### RECORD EXTRACTS
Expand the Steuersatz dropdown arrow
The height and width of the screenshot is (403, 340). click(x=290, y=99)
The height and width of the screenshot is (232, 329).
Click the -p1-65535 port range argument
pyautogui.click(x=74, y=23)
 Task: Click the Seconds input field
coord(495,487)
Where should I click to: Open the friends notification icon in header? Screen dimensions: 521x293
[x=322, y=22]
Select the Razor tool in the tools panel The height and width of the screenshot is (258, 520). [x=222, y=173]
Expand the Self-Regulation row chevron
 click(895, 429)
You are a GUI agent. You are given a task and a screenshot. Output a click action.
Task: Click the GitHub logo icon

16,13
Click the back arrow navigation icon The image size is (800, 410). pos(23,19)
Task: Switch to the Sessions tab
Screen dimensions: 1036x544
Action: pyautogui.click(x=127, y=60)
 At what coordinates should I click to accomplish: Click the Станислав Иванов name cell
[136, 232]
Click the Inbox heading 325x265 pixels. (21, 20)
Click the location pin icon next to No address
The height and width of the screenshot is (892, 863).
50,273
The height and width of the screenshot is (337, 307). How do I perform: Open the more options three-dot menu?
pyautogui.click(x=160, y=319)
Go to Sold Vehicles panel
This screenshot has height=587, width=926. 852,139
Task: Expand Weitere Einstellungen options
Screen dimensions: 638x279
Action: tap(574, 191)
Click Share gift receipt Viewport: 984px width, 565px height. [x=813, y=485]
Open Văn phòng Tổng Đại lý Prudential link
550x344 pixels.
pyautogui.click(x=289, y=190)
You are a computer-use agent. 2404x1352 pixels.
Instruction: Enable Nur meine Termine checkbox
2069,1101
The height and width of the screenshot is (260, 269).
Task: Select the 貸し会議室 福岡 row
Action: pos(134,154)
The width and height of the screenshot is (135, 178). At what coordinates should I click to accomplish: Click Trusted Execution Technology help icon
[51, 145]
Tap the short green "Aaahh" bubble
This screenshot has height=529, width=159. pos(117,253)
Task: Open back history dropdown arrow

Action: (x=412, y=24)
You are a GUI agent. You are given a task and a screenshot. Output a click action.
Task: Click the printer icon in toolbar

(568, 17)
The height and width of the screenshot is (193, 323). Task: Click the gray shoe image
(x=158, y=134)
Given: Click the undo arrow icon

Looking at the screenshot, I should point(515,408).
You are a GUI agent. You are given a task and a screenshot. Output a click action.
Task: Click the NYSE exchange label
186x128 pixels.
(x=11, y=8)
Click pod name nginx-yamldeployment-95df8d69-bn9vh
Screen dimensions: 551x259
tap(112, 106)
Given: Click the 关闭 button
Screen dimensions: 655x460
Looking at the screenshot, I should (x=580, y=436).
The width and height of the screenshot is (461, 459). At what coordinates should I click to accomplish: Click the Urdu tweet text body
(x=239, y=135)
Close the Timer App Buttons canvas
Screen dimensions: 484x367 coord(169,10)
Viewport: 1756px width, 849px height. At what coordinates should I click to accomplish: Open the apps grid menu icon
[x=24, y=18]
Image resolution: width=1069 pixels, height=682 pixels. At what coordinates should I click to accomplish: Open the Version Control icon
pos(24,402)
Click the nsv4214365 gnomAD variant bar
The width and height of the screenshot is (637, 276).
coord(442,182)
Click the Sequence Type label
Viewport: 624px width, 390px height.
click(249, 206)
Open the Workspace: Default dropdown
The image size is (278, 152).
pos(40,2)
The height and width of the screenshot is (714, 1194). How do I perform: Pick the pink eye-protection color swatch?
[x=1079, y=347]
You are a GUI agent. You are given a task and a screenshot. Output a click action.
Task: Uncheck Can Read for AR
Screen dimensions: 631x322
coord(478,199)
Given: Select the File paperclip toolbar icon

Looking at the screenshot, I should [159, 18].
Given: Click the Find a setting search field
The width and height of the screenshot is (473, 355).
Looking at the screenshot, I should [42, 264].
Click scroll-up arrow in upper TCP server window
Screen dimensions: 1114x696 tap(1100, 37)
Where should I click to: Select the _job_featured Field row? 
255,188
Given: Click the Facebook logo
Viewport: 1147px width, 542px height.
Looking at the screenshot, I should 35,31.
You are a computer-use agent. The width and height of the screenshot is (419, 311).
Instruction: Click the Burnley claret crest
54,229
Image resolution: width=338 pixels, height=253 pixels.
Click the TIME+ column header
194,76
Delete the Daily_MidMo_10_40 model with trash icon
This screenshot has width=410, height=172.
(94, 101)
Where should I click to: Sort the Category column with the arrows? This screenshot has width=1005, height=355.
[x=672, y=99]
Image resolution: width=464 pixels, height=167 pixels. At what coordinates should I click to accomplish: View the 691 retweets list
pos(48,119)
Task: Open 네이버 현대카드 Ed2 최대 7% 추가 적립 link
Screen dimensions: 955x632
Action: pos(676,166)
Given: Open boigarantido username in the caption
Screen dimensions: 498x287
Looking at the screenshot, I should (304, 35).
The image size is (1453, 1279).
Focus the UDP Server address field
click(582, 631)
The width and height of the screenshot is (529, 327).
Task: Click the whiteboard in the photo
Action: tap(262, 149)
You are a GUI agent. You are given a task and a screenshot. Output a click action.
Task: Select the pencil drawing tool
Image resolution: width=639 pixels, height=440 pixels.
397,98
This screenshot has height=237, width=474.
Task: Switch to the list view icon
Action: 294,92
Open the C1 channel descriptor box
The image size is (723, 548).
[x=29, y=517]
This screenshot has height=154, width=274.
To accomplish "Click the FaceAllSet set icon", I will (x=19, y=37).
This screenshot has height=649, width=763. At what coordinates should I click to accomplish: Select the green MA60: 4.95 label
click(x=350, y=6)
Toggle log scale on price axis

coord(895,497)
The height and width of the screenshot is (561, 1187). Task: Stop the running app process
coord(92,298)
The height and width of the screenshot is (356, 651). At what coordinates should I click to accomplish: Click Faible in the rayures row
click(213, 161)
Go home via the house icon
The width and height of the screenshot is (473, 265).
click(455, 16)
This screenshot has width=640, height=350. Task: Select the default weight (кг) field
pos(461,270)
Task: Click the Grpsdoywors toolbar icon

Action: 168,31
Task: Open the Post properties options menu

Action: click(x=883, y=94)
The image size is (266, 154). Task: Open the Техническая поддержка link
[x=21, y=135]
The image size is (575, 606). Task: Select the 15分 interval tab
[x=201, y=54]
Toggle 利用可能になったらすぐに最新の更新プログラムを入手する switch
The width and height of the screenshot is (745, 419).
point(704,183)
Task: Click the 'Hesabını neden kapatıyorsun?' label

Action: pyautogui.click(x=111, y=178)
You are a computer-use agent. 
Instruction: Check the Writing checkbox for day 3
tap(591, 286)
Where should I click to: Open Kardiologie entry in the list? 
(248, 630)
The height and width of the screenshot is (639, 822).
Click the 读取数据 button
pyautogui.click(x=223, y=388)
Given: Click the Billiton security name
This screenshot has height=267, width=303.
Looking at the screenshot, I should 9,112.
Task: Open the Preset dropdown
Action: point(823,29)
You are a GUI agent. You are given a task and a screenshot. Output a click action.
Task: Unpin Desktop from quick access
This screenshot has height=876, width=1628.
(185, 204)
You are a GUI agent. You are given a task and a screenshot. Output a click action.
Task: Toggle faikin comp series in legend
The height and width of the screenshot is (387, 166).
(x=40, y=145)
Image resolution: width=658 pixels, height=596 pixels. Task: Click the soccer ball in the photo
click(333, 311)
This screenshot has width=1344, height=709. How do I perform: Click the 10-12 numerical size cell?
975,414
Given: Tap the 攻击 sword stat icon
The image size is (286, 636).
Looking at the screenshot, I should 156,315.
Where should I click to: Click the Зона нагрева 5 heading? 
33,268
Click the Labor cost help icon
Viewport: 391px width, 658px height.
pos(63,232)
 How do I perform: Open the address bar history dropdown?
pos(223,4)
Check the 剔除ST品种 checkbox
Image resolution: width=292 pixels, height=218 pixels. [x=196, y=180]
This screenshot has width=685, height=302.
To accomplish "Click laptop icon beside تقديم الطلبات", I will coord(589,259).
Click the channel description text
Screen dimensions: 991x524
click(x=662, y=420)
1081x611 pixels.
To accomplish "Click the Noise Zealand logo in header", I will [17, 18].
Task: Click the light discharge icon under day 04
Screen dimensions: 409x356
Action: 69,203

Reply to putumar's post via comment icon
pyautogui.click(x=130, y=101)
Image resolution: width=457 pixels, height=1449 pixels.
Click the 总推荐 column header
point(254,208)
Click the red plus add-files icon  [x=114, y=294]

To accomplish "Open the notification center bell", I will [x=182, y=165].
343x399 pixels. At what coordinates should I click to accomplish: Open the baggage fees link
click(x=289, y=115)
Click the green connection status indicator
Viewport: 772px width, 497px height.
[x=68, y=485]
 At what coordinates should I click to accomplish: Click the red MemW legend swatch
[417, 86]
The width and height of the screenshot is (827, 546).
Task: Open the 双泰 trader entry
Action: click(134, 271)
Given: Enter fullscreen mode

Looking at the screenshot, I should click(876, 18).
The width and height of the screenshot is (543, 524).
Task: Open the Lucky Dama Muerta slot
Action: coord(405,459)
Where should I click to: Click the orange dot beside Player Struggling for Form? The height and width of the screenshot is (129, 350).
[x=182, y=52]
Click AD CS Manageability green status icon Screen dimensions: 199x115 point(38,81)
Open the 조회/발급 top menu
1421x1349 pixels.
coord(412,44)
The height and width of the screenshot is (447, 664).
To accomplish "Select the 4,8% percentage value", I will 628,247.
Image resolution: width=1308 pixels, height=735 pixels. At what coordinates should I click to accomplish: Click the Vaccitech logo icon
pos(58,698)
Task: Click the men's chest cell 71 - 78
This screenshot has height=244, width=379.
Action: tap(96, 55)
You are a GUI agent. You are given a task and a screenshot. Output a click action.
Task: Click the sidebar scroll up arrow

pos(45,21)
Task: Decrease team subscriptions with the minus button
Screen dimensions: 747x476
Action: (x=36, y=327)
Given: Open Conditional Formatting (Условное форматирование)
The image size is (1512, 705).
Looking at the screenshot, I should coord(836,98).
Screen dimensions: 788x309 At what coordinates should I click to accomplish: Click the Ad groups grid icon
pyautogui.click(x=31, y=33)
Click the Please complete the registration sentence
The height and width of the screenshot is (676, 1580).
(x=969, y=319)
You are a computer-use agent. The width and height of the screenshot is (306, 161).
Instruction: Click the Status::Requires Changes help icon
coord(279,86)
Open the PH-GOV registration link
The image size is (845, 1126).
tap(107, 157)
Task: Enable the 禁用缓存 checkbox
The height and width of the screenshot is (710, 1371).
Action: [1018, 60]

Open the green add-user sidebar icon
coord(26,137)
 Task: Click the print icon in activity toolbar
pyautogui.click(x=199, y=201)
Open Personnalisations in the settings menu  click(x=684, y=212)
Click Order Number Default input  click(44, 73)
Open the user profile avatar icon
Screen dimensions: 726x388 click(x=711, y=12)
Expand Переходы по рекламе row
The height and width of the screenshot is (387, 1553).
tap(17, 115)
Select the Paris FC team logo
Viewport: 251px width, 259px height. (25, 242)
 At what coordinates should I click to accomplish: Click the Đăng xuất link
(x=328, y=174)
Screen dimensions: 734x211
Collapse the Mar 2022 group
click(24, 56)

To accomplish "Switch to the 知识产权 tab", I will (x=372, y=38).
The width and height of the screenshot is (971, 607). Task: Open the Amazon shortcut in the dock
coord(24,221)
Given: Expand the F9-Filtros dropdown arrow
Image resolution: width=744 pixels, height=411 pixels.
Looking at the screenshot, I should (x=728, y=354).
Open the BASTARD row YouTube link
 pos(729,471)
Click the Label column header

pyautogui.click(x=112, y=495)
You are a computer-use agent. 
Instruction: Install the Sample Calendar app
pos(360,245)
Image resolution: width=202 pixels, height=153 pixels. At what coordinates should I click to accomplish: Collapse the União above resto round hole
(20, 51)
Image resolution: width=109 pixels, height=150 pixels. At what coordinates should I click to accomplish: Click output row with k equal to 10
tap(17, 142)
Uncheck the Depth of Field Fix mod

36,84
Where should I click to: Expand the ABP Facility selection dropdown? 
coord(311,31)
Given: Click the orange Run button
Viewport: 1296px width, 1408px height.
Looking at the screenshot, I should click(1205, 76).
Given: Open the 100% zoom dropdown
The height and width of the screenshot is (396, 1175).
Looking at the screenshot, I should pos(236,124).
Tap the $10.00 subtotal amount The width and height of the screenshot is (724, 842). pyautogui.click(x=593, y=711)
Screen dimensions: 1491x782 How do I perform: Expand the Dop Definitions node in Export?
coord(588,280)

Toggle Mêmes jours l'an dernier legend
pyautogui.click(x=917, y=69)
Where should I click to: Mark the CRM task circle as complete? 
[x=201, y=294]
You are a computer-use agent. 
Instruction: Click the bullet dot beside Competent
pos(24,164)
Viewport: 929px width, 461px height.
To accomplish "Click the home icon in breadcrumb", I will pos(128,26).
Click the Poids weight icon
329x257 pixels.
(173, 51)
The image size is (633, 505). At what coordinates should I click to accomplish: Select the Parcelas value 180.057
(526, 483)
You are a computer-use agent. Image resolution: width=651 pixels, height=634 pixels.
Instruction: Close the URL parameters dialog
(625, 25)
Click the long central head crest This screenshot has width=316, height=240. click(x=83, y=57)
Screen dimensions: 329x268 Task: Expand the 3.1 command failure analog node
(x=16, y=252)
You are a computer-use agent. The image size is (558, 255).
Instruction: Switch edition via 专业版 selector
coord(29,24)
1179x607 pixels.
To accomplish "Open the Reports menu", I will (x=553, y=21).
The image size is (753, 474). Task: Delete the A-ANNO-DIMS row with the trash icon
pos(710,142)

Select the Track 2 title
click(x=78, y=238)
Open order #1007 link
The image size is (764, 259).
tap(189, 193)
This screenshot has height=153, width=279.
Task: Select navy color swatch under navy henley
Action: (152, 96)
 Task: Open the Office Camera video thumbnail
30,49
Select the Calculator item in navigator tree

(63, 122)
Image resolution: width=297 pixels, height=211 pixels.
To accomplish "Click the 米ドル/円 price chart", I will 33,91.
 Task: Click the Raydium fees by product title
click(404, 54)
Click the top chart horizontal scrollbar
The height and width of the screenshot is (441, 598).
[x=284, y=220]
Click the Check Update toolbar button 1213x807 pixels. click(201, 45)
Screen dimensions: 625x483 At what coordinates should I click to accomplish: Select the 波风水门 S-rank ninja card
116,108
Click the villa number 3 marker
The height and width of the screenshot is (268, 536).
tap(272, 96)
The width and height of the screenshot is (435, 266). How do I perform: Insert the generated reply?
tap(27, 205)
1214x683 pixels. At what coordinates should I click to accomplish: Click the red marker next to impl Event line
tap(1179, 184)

### TASK ITEM
Which lines of the data above contain "home"? Copy each one.

### RESPONSE TO THIS TASK
Go home via the house icon
To accomplish "Click the home icon in breadcrumb", I will pos(128,26).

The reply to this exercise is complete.